EXERCISE MATERIAL:
▶
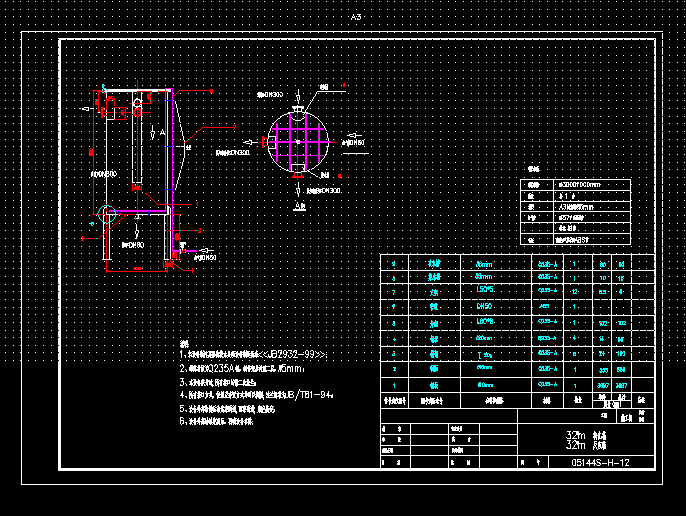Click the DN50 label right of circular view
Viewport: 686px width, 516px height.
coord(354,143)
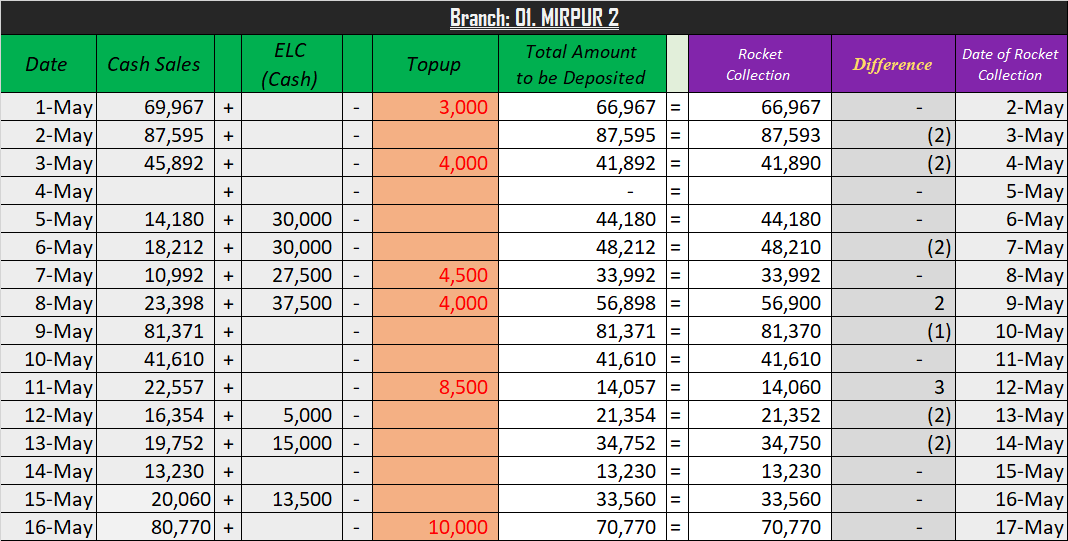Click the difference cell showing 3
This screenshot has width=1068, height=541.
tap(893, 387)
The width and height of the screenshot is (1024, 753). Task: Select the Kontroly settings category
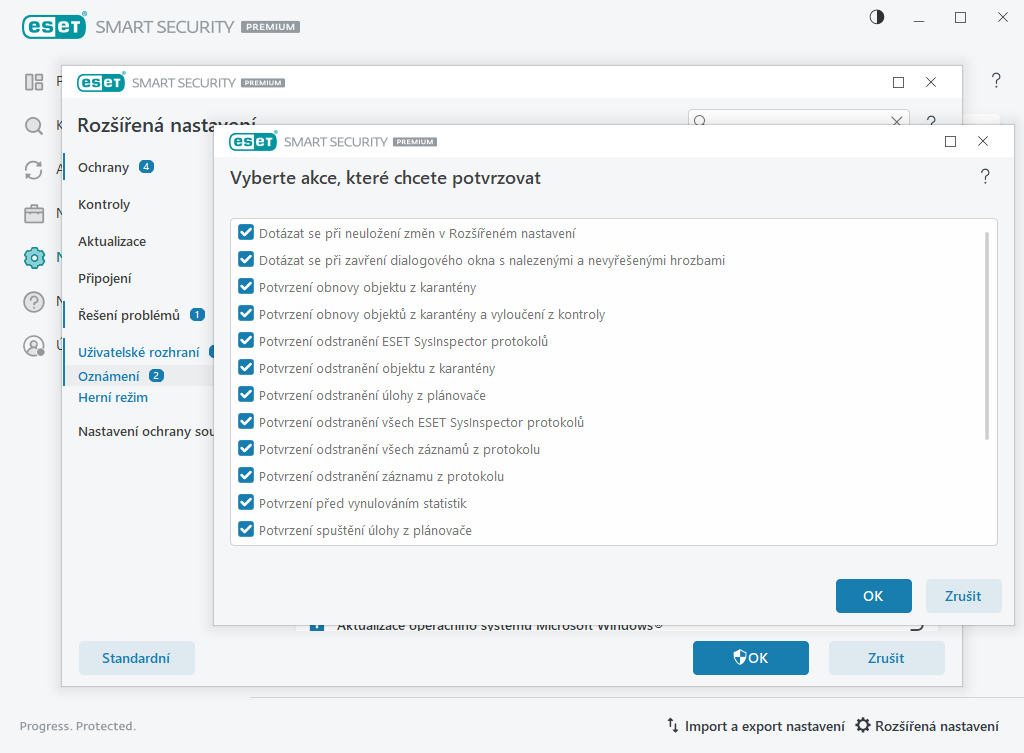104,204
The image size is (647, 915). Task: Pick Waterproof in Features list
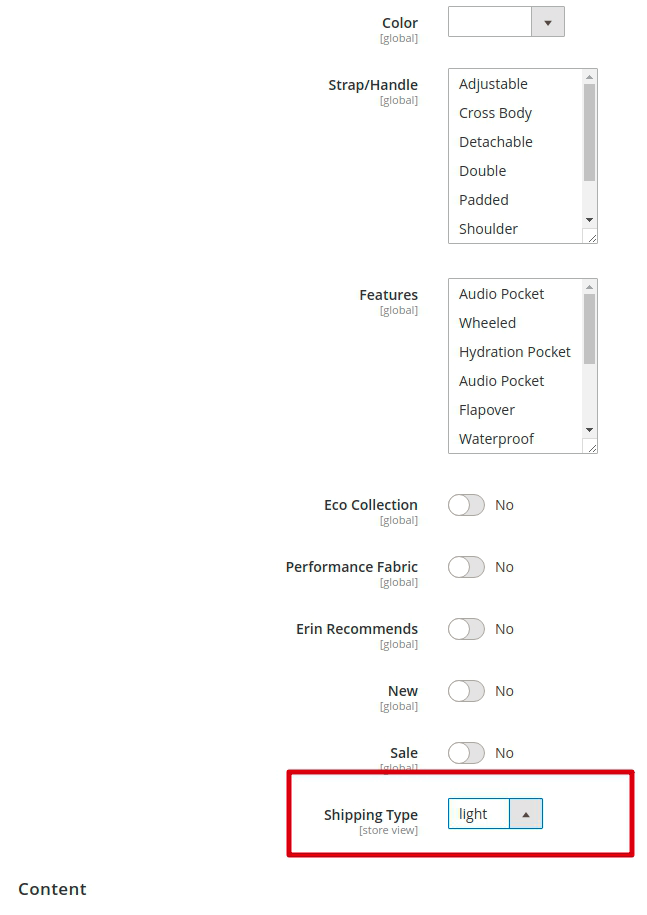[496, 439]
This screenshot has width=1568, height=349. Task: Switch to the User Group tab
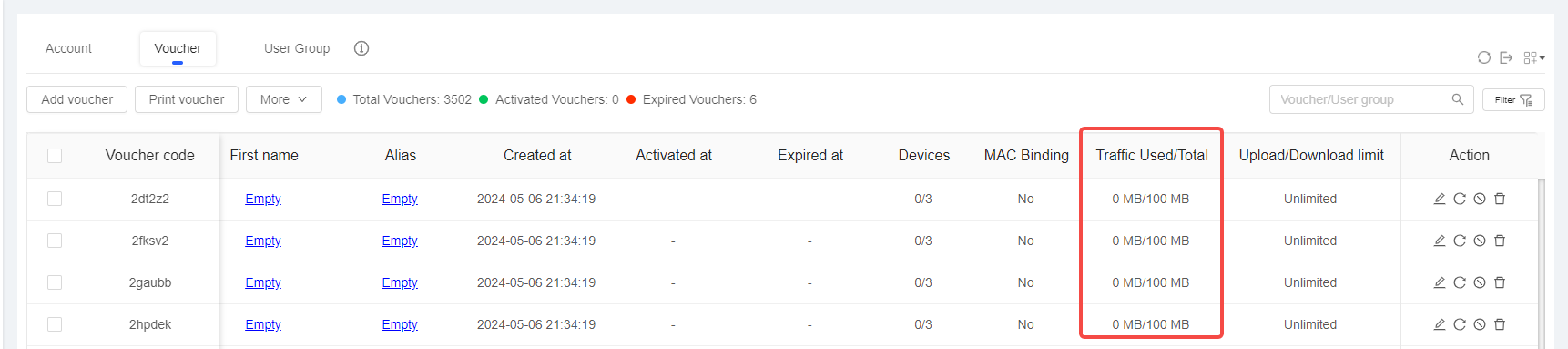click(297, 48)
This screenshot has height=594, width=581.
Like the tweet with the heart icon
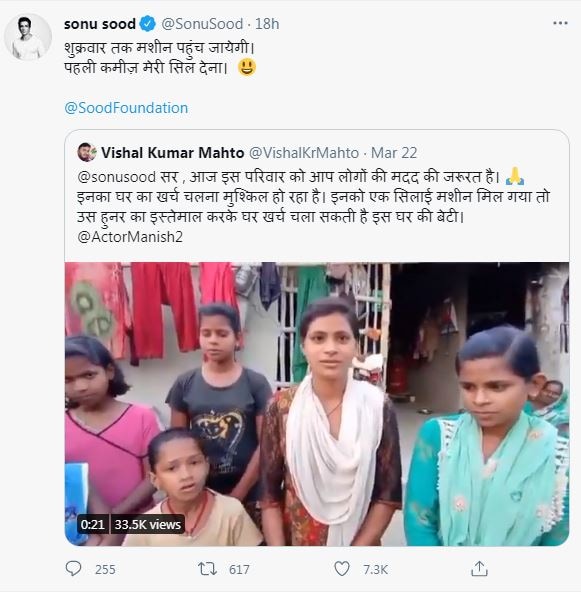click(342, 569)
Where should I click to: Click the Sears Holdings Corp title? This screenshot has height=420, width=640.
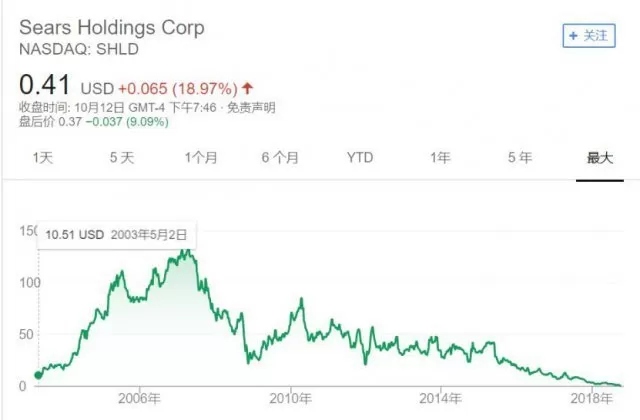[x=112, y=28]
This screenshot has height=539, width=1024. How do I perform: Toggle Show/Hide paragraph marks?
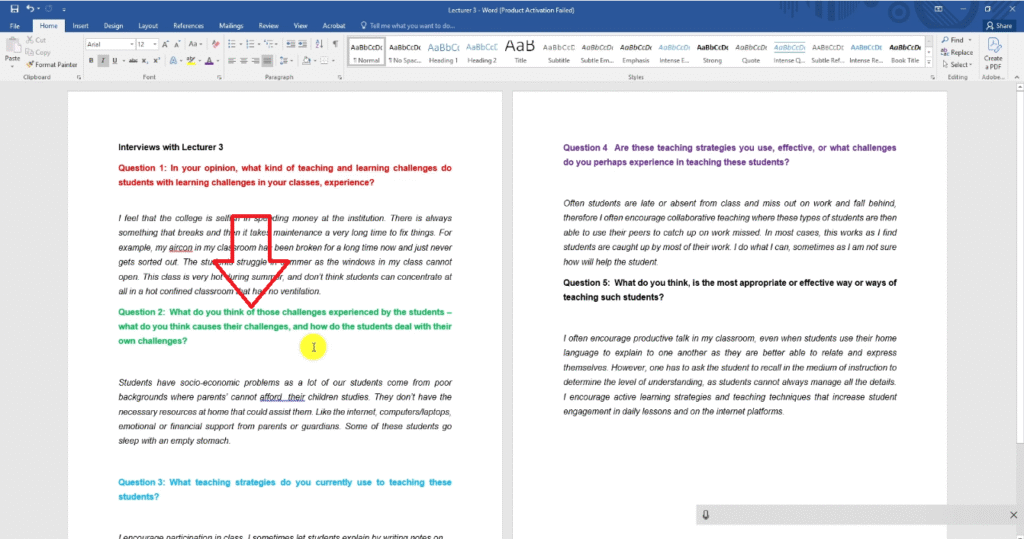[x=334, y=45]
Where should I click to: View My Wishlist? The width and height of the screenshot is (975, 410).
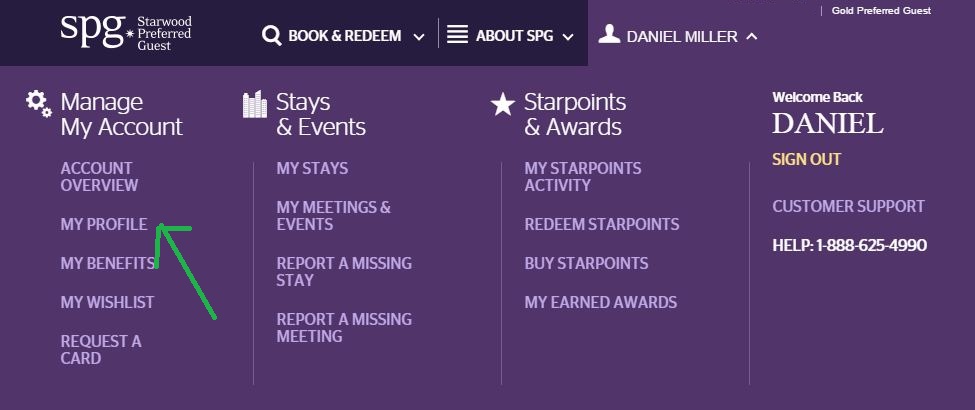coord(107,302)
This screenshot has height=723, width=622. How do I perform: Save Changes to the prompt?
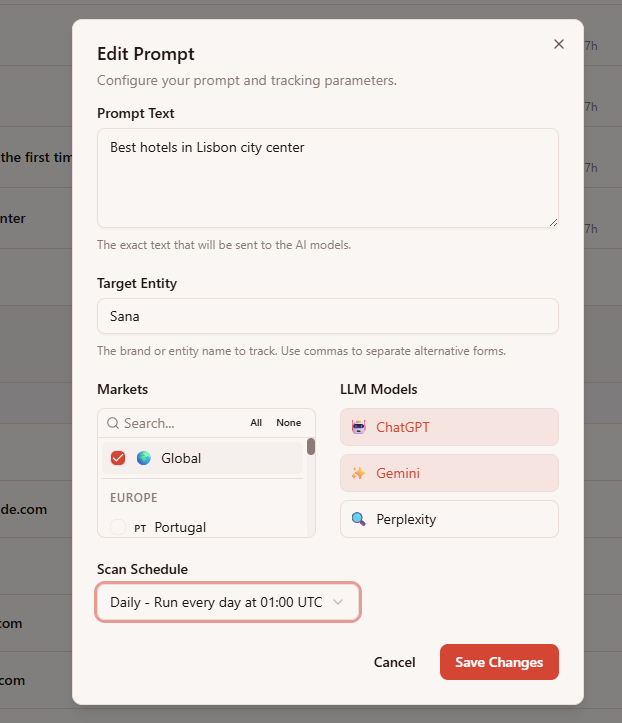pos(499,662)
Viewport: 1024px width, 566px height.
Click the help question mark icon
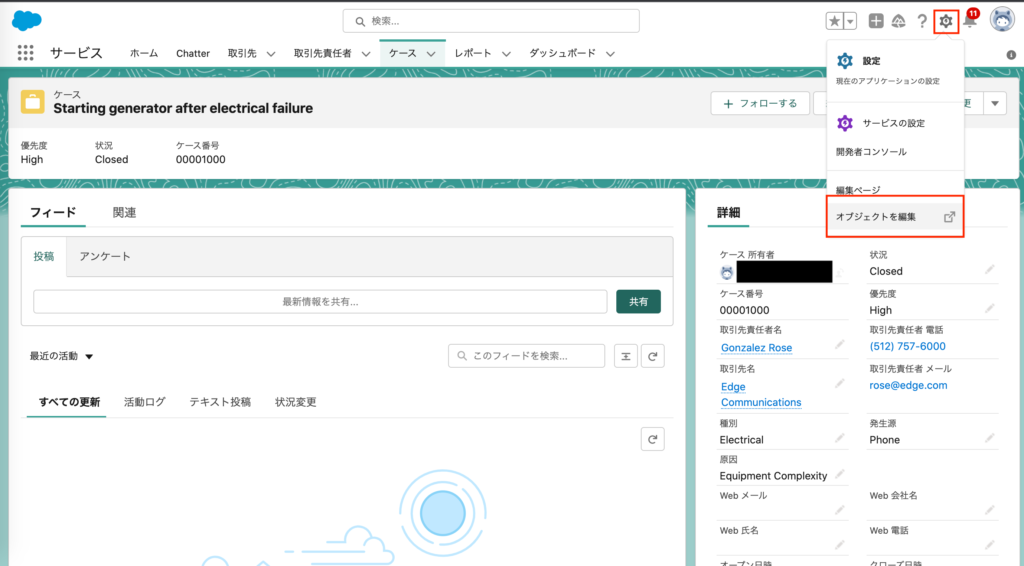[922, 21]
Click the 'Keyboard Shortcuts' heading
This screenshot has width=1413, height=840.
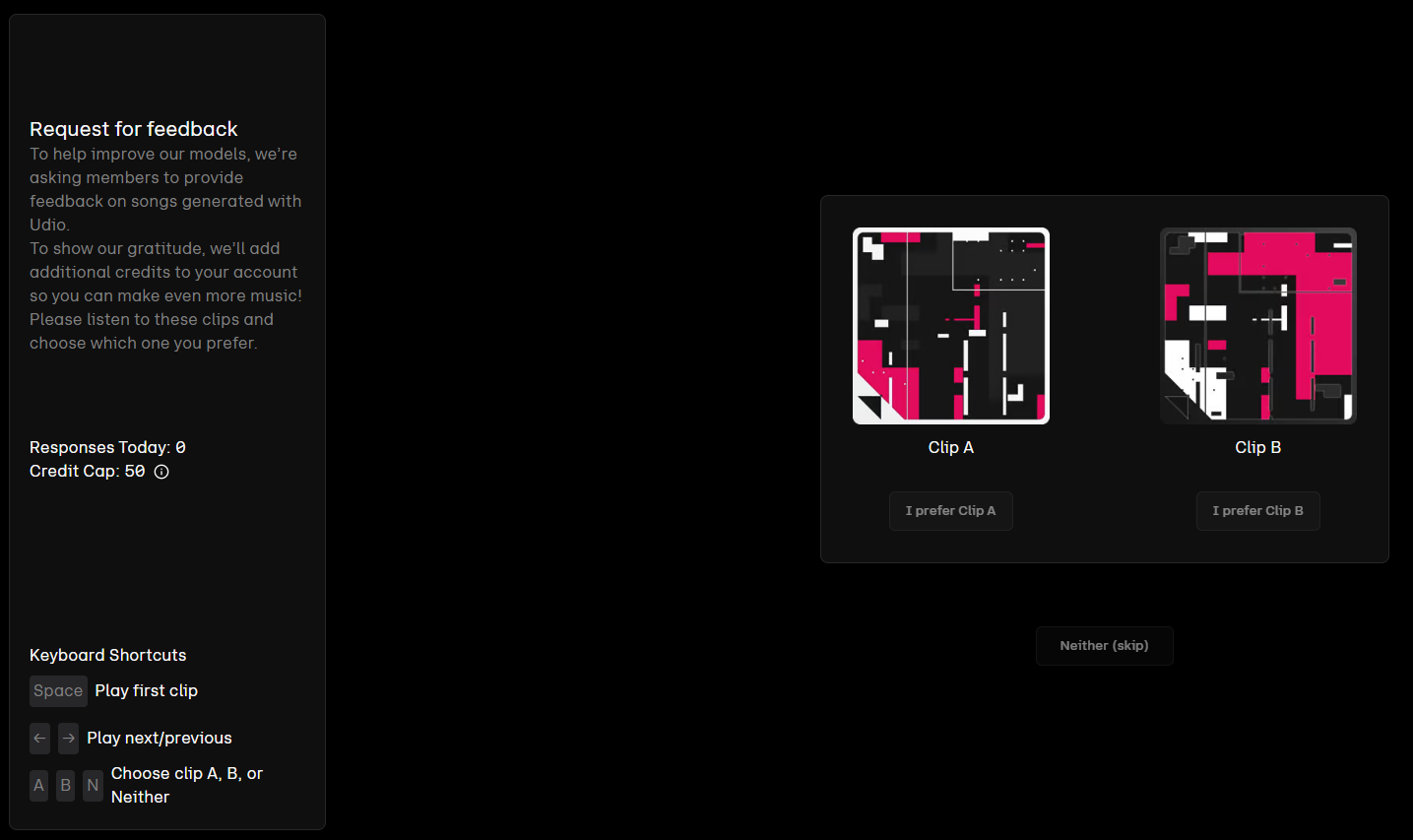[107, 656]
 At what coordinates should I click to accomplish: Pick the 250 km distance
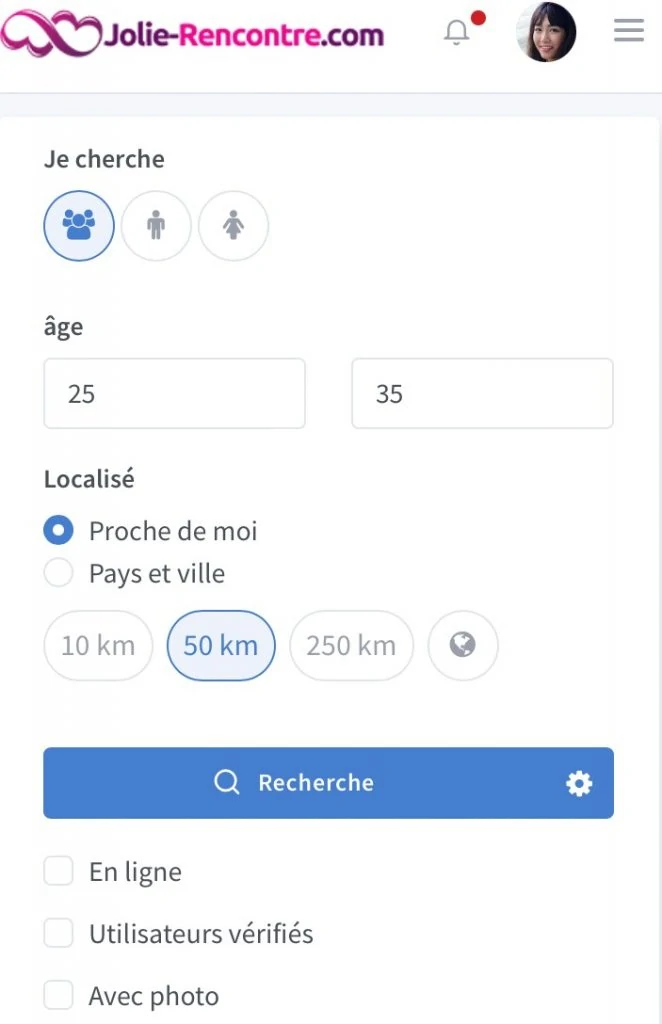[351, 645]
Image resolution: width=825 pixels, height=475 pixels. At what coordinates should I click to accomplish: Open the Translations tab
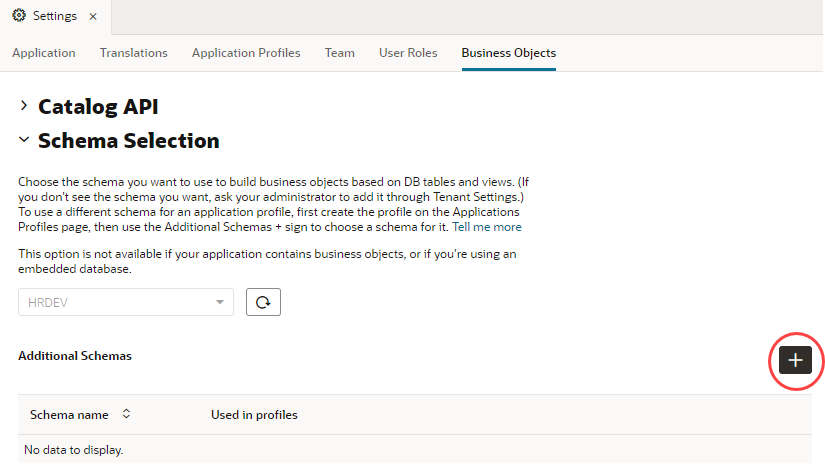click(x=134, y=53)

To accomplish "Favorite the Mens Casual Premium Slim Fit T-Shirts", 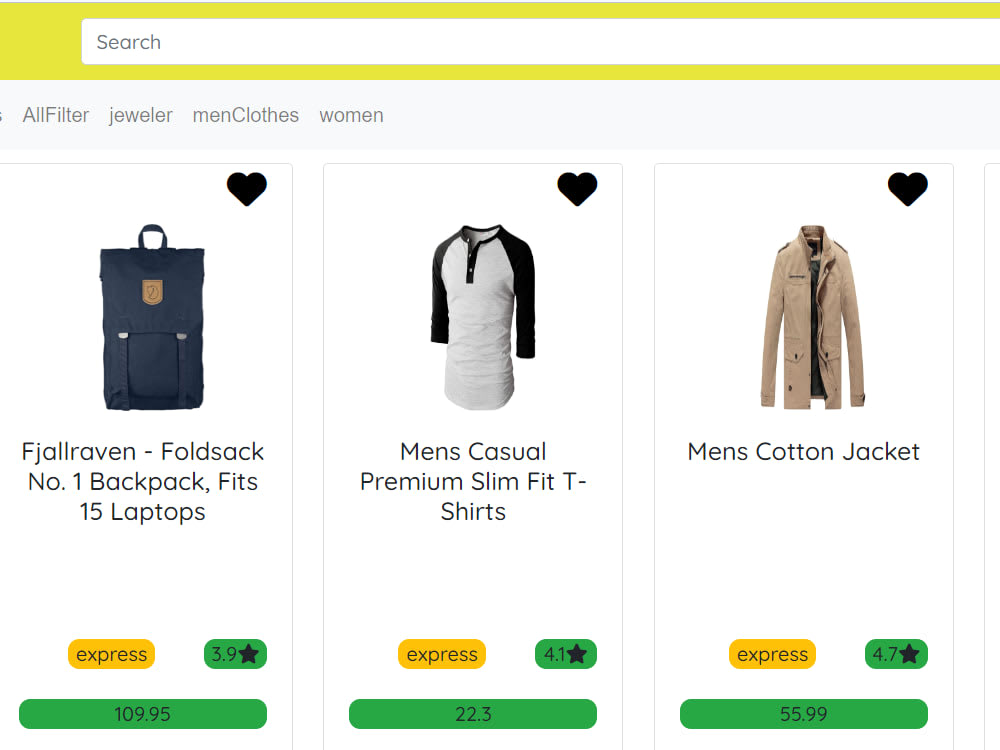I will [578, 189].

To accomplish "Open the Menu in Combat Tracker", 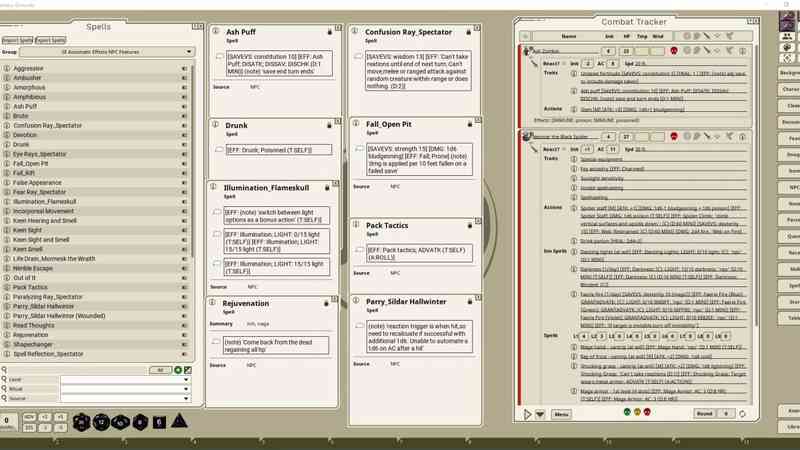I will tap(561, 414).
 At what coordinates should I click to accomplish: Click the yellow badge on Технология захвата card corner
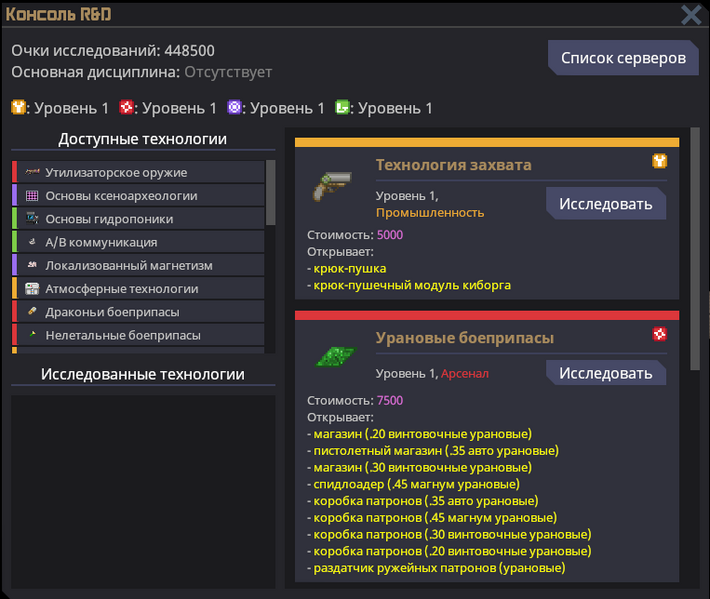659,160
◀
TASK TO CARRY OUT: Starting at the line above that holds "Like the tweet with the heart icon", repeat every line exactly down to and including the line that holds "Viewport: 1024px width, 566px height.", then stop. Do not carry over any pictures.

FINISHED TASK:
Like the tweet with the heart icon
click(342, 569)
Where should I click to: Click the Sears Holdings Corp title? This screenshot has height=420, width=640.
[x=112, y=28]
This screenshot has height=539, width=1024. How do I perform: Toggle Show/Hide paragraph marks?
[x=334, y=45]
Where should I click to: View My Wishlist? The width and height of the screenshot is (975, 410).
coord(107,302)
This screenshot has height=723, width=622. How do I perform: Save Changes to the prompt?
pos(499,662)
Viewport: 1024px width, 566px height.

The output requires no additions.